Assigned task 1:
In the biography of soprano Tharanga Goonetilleke, translate this sentence into Spanish: "She lives in New York City, and her career in opera has received international attention."
Assigned task 2:
Name every opera that the biography of soprano Tharanga Goonetilleke says she has performed in.
Assigned task 3:
Carry on the biography of soprano Tharanga Goonetilleke from its last sentence.

Reading passage:
================

- Born: March 1981 (age 45) Badulla, Sri Lanka
- Occupation: Soprano opera singer
- Years active: 1998–present
- Website: Official website

= Tharanga Goonetilleke =

American opera singer

Tharanga Goonetilleke (born March 1981) is a soprano opera singer who was born in Badulla, Sri Lanka, but grew up in Ratmalana. Her singing ability was noticed by a music professor from Converse College while he was visiting Sri Lanka. She is the first woman from Sri Lanka to attend the Juilliard School, one of the world's leading music schools. She lives in New York City, and her career in opera has received international attention.

==Education==
Goonetilleke began learning to sing in Sri Lanka at the age of 12 under the training of Christine Perera. She began attending Converse College in South Carolina in 2001 and graduated in 2005 with Bachelor of Music degree in Vocal Performance and a minor in biology.

Representing South Carolina, she entered the Metropolitan Opera National Council Auditions and won. Impressed by Goonetilleke's performance, the judges, who happened to be from the Juilliard School, asked her whether she had considered attending graduate school. Consequently, she decided to apply for admission to Juilliard, and in 2005, she was the first Sri Lankan woman to be admitted to the Juilliard School and was provided a full tuition scholarship. Her living expenses were covered by President's Fund of Sri Lanka. She graduated from Juilliard with a Master of Music in Voice and Opera.

==Career==
In 1998, Goonetilleke made her singing debut with the Symphony Orchestra of Sri Lanka (SOSL), after winning the SOSL concerto vocal competition in 1998. In 2010, she became a member of New York City Opera, and has since performed in numerous operas such as Il trittico, Dialogues of the Carmelites, La bohème, Die Zauberflöte, Iphigénie en Aulide, and Ariodante. She has also performed in concerts in the United States, Europe, India, and South Korea. Her 2011 concert tour in India was considered "timely" by the Sri Lankan High Commission in India since it helped foster a cultural dialogue between the two countries.

================

Stored items:
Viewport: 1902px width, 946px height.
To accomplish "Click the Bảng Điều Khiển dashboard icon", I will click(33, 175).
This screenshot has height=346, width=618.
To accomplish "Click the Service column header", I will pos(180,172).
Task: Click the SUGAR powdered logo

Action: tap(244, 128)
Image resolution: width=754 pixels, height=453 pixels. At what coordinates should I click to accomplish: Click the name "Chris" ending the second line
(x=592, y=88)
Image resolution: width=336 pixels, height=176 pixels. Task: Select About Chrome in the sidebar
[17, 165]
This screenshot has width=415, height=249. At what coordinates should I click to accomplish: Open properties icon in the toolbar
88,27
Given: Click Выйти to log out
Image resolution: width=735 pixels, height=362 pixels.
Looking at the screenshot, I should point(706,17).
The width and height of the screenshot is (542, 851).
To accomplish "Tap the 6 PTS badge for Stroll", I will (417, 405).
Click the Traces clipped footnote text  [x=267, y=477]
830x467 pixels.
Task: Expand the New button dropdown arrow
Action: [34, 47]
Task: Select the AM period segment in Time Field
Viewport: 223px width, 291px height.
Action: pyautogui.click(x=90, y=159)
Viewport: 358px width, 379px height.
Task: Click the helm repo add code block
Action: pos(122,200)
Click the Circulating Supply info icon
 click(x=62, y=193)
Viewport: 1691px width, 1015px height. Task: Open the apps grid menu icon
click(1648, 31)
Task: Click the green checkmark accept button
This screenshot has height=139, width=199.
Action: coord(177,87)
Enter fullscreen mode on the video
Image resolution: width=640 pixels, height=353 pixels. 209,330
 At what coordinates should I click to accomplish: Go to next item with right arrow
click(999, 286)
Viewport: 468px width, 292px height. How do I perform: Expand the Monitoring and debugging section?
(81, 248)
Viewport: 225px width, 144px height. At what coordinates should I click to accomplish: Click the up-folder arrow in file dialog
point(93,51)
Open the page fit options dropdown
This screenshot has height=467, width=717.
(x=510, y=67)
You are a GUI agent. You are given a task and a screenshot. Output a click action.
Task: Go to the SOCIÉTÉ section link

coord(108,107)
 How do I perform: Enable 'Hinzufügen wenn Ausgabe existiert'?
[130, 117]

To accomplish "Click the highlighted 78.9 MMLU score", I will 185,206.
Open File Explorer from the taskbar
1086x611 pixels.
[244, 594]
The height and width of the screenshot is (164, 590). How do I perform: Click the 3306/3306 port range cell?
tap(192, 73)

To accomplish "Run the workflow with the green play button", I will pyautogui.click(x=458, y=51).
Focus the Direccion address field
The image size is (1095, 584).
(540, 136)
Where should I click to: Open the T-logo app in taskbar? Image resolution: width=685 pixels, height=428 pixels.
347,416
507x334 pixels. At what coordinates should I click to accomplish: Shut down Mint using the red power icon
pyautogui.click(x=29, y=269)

================

Expected answer 1:
Vive en la ciudad de Nueva York y su carrera en la ópera ha recibido atención internacional.

Expected answer 2:
Il trittico, Dialogues of the Carmelites, La bohème, Die Zauberflöte, Iphigénie en Aulide, Ariodante

Expected answer 3:
==Personal life==
Goonetilleke grew up in Ratmalana, Sri Lanka, near the capital Colombo. She first became interested in opera when she was thirteen when she heard soprano Kiri Te Kanawa sing. However, she did not think at that time that opera was a career option. A music professor from Converse College, Douglas Weeks, was visiting Sri Lanka and heard her sing; he subsequently arranged for her admission to the college. She had planned to study medical science in Sri Lanka, but to her surprise, when her father found out about the offer for her to attend Converse College, he thought it was a good idea.

Her younger sister Eranga also attended Converse College and afterward obtained her master's degree in Opera and Musical Theater from Southern Illinois University; she is currently a faculty member at Converse College's Lawson Academy of the Arts. Goonetilleke is married, has a daughter, and lives in New York City.